▼▼▼

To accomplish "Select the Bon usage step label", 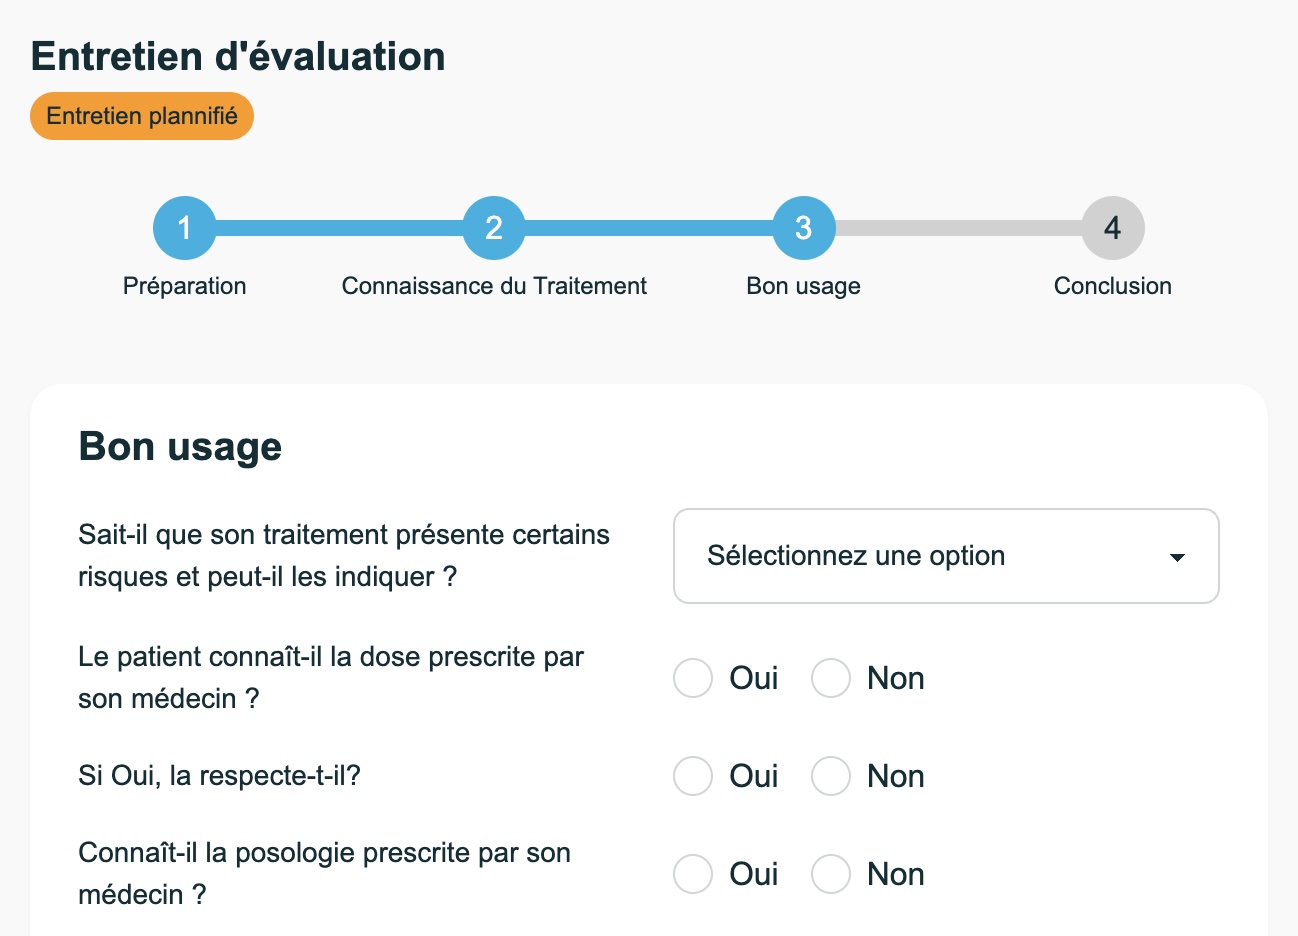I will tap(803, 286).
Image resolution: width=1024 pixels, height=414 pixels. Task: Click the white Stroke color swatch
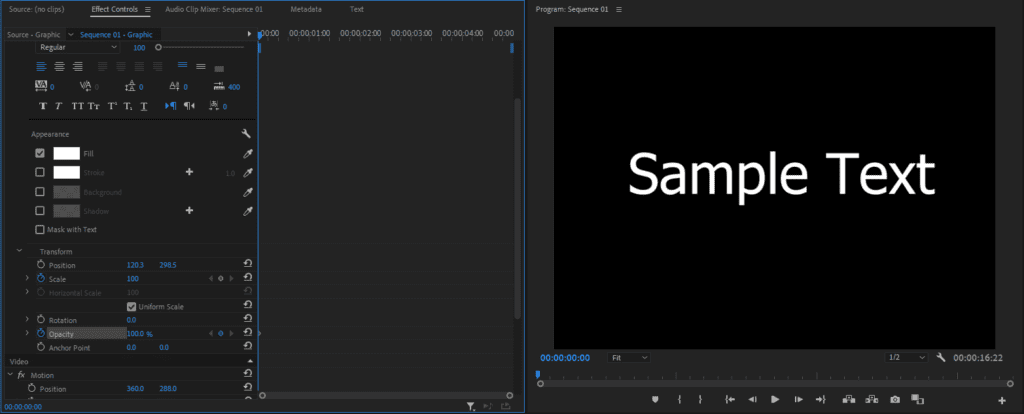point(66,172)

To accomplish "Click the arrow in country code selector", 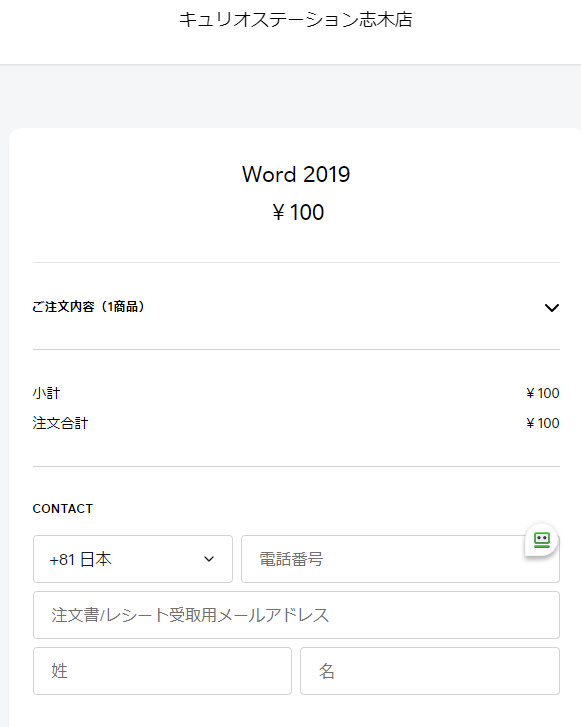I will pos(209,559).
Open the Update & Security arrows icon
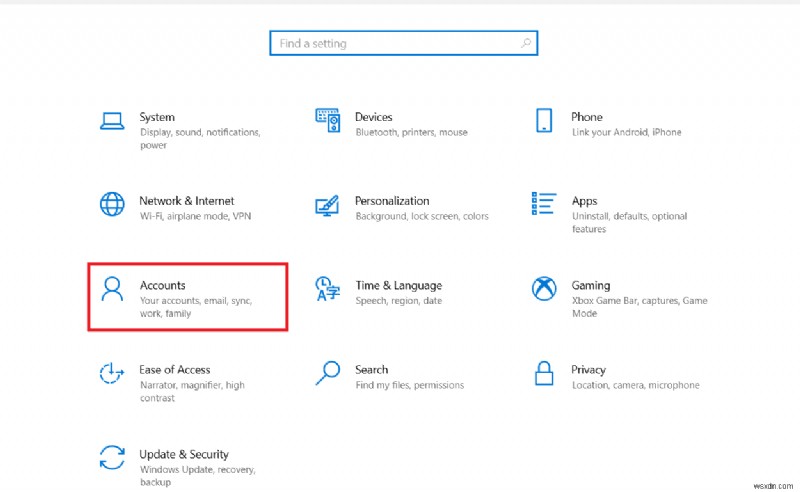 [x=112, y=458]
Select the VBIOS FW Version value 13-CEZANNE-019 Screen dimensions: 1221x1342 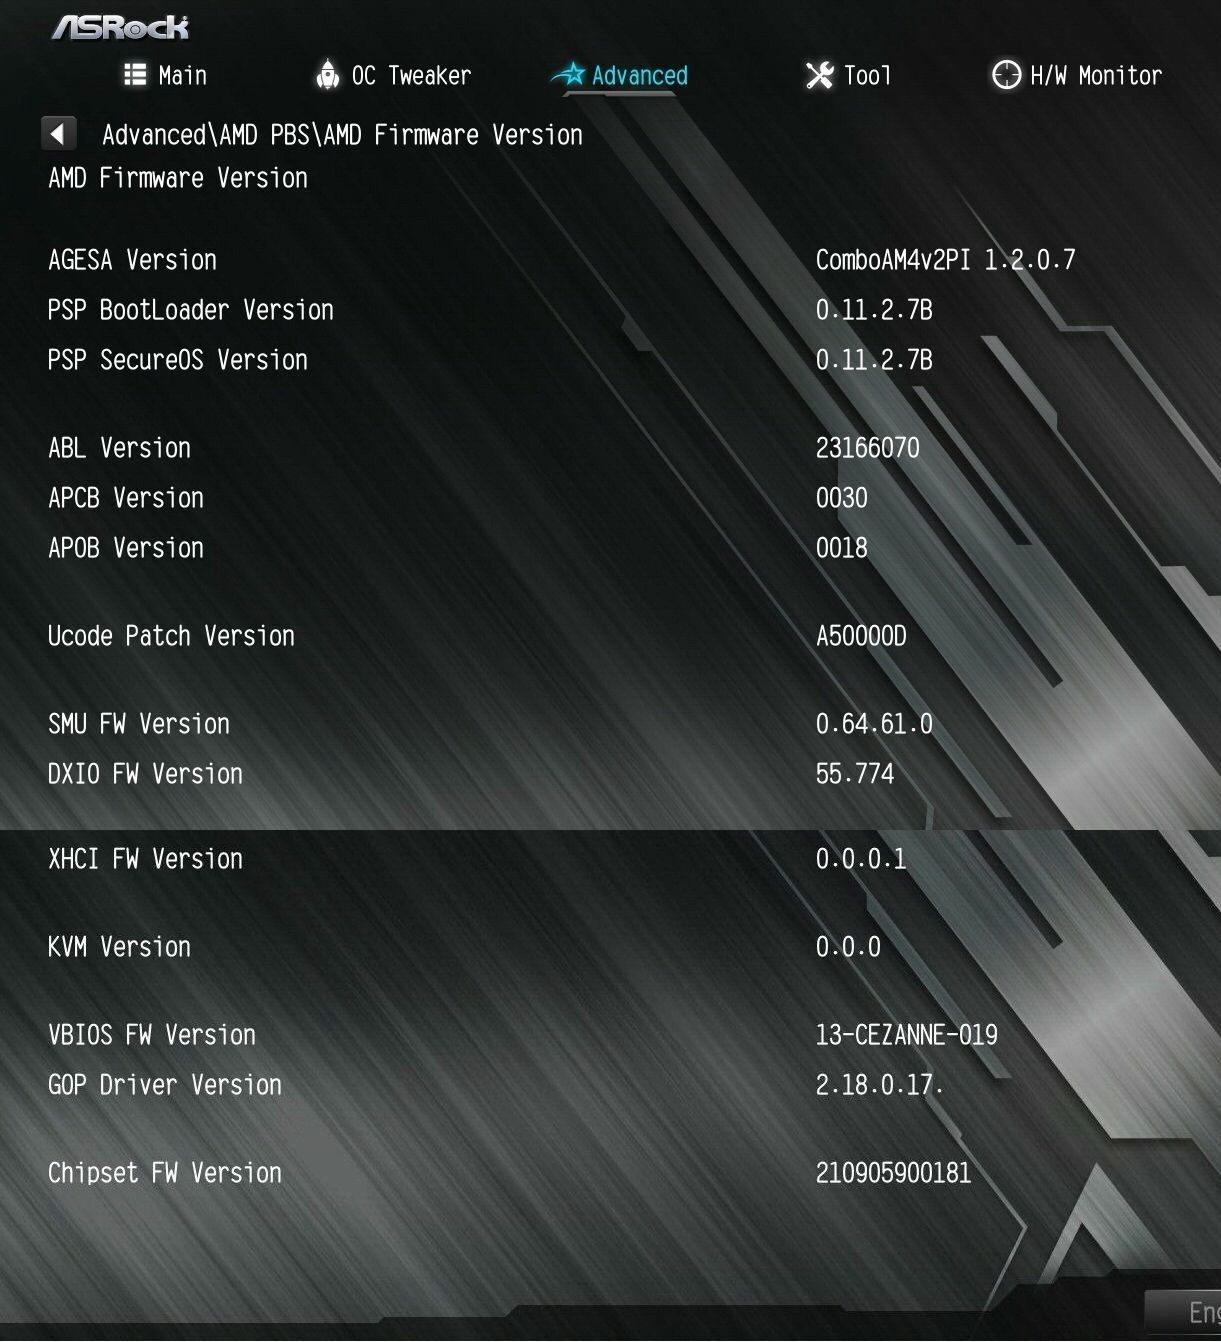906,1035
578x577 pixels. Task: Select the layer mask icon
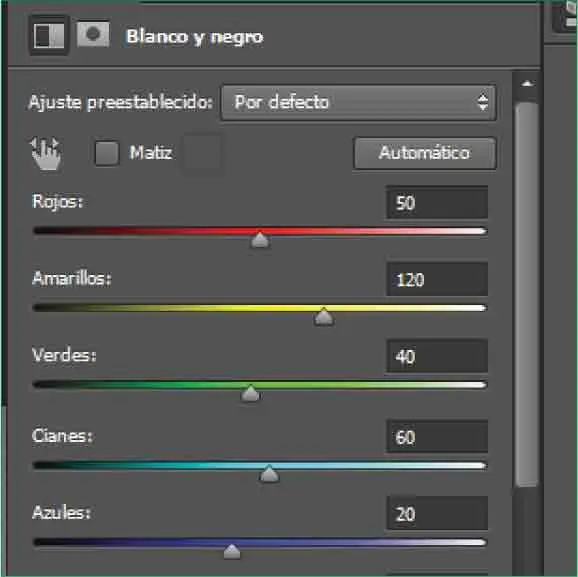click(x=93, y=34)
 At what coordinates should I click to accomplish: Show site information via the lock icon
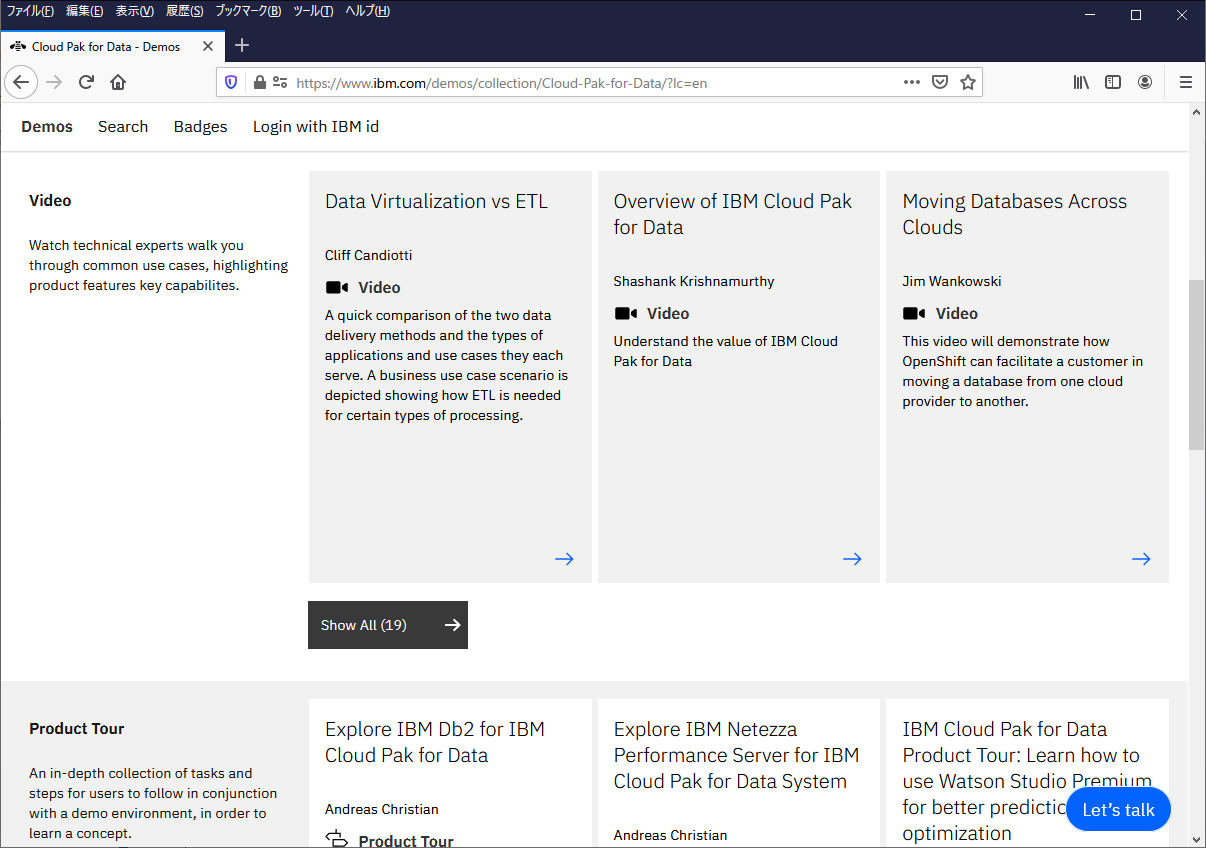pos(260,82)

▲▲▲

• _Task requirements_: Your task is to reproduce exactly the lines from the one that holds "At what coordinates" to the last line of the listing, and only those, omitting the pictures.

• _Exercise result_:
 At what coordinates should I click to accomplish: Show site information via the lock icon
pos(260,82)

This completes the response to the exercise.